Talos Vulnerability Report

TALOS-2022-1461

Bachmann Visutec GmbH Atvise License registration information disclosure vulnerability

June 15, 2022
CVE Number

CVE-2022-21184

Summary

An information disclosure vulnerability exists in the License registration functionality of Bachmann Visutec GmbH Atvise 3.5.4, 3.6 and 3.7. A plaintext HTTP request can lead to a disclosure of login credentials.
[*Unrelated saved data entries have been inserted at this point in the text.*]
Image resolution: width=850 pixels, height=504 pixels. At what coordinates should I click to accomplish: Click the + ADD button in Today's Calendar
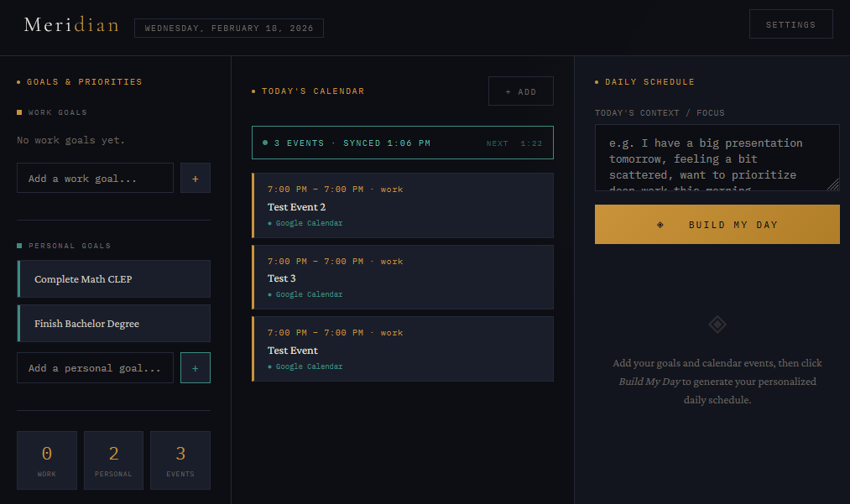pyautogui.click(x=520, y=91)
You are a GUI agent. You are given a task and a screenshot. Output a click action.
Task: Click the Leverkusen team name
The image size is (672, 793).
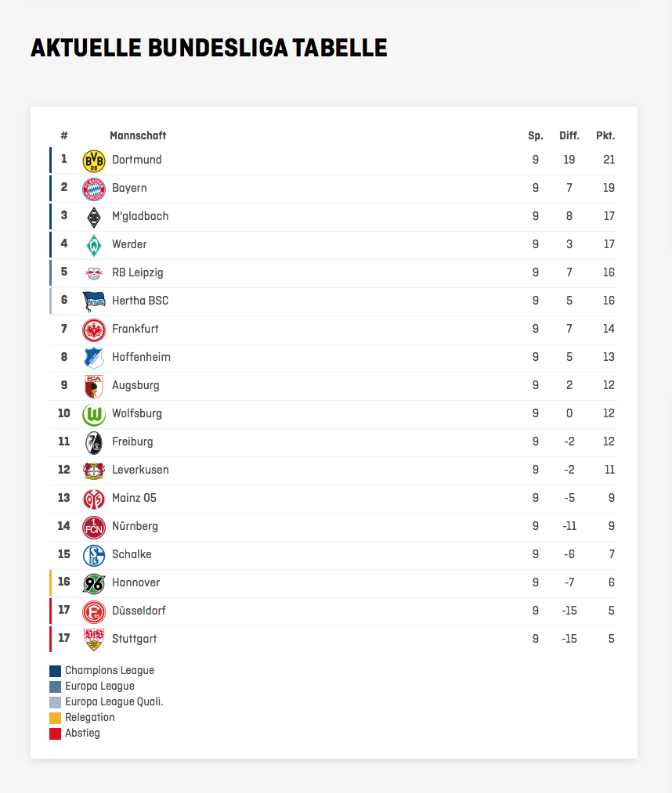coord(140,470)
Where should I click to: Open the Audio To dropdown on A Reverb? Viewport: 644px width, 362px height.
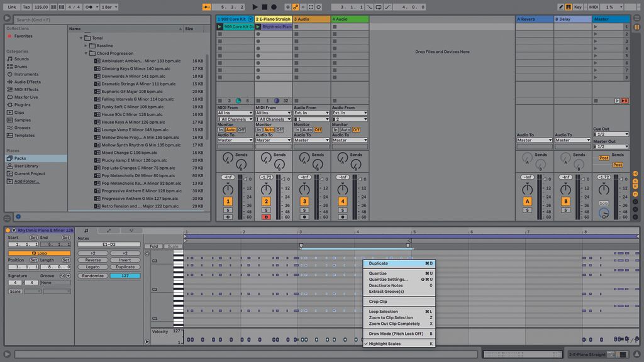[x=535, y=140]
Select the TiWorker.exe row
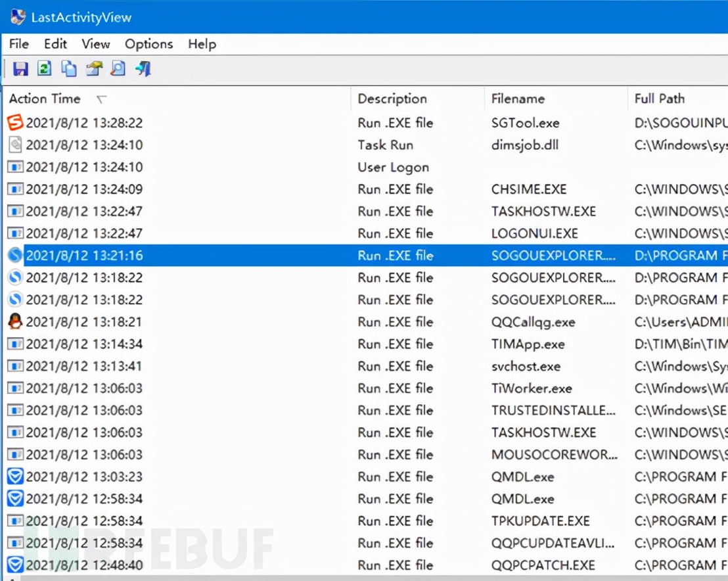728x581 pixels. 531,388
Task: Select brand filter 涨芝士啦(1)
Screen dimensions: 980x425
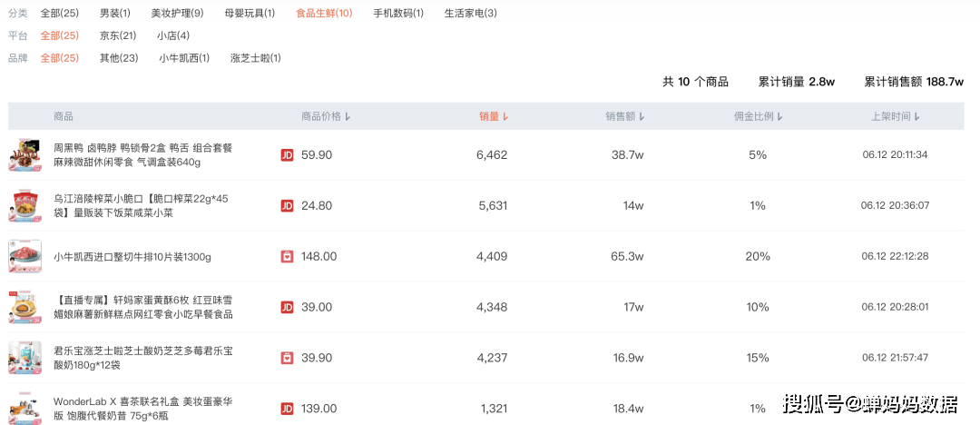Action: pos(256,58)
An attacker can perform a man-in-the-middle attack to trigger this vulnerability.

Tested Versions

Bachmann Visutec GmbH Atvise 3.5.4
Bachmann Visutec GmbH Atvise 3.6
Bachmann Visutec GmbH Atvise 3.7

Product URLs

Atvise - http://www.atvise.com

CVSSv3 Score

5.9 - CVSS:3.0/AV:N/AC:H/PR:N/UI:N/S:U/C:H/I:N/A:N

CWE

CWE-319 - Cleartext Transmission of Sensitive Information

Details

The Atvise scada software package is a cross-platform solution for managing scada networks.

While registering the Atvise software, the user has to enter the login and password for the Atvise.com website account into the client application. These credentials are then sent via plaintext HTTP Post request to www.atvise.com. An attacker able to man-in-the-middle the connection could steal these credentials and use them to log into the Atvise website and download software and licenses. There is no impact to the machine running the client component.

Vendor Response

The vendor has provided an updated version at the following URL: https://customer.atvise.com/de/component/phocadownload/category/116-atvise-3-7

Timeline

2022-02-02 - Initial vendor contact
2022-02-16 - Vendor Disclosure
2022-06-15 - Public Release
2022-06-15 - Vendor Patch Release

Credit

Discovered by Martin Zeiser of Cisco Talos.